▶ _Stated exercise 1_:
According to the article on the Supreme Court asylum ruling, which justice wrote for the majority?
▶ _Stated exercise 2_:
In the article on the Supreme Court asylum ruling, explain why the majority held that asylum seekers stopped before the border line cannot invoke the statutory right to apply for asylum.

▶ _Selected extract_:
Supreme Court Asylum Ruling

TLDR: The U.S. Supreme Court ruled 6–3 on June 25, 2026, that the federal government may legally turn back asylum seekers before they physically reach U.S. soil, reviving a controversial border policy known as “metering.” The ruling in Mullin v. Al Otro Lado is a major shift in how asylum law will be enforced at the southern border and could have ripple effects on business immigration and legal immigration pathways. If you or your company has employees navigating the U.S. immigration system right now, here is what you need to know.

The U.S. Immigration System Just Got More Complex

If you follow immigration news, you know that the past few years have felt like a relentless series of policy shifts, court battles, and last-minute reversals. Today, June 25, 2026, the U.S. Supreme Court handed down one of its most consequential immigration rulings in recent memory.

In a 6–3 decision along ideological lines, the Court ruled in Mullin v. Al Otro Lado that the federal government may legally turn back asylum seekers before they physically set foot on U.S. soil. The ruling revives a practice known as “metering”, a border enforcement strategy first used under President Obama, later formalized under President Trump’s first term, and now cleared for potential revival by the current administration.

What Is the “Metering” Policy, and How Did We Get Here?

A Quick History

For decades, U.S. law has required that anyone who arrives at an official port of entry and expresses a fear of persecution must be inspected and allowed to apply for asylum. The Immigration and Nationality Act (INA) made that promise explicit: if you arrive in the United States and ask for protection, the government must hear you.

“Metering” changed that in practice. Under this policy, U.S. Customs and Border Protection (CBP) officers stationed themselves just north of the international border line, physically blocking asylum seekers from stepping onto U.S. soil before they could be formally inspected. People were told to wait in Mexico, sometimes for months or years, in dangerous and squalid conditions. Thousands were subjected to violence, kidnapping, and worse while waiting for a chance to file a legal claim.

The policy was challenged in court beginning in 2017 in a lawsuit brought by Al Otro Lado, a binational immigrant rights organization, and a group of asylum seekers. Lower courts, including the Ninth Circuit Court of Appeals, ruled the policy unlawful, and the Biden administration officially rescinded the metering memos in 2021.

But the Trump administration’s second term brought the issue back to the Supreme Court, asking the justices to overturn the Ninth Circuit’s ruling and clear the way for the policy’s potential revival.

What the Supreme Court Decided

Today, six conservative justices ruled in the administration’s favor. At the heart of the case was a deceptively simple question: what does it mean to “arrive in” the United States?

Writing for the majority, Justice Samuel Alito reasoned that a person does not “arrive in” a place before they physically enter it. Under that interpretation, asylum seekers who are stopped before crossing the border line have not yet “arrived in” the United States, and therefore cannot invoke the statutory right to apply for asylum.

▶ _Collected data_:
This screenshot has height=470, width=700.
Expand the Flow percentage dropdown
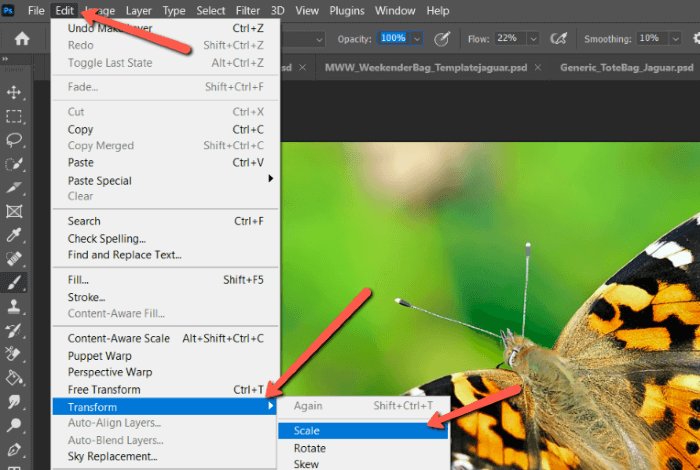(533, 38)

▶ _Result 1_:
Justice Samuel Alito.

▶ _Result 2_:
Justice Alito reasoned that a person does not "arrive in" a place before physically entering it. Asylum seekers stopped before crossing the border line have therefore not yet "arrived in" the United States, so they cannot invoke the statutory right to apply for asylum.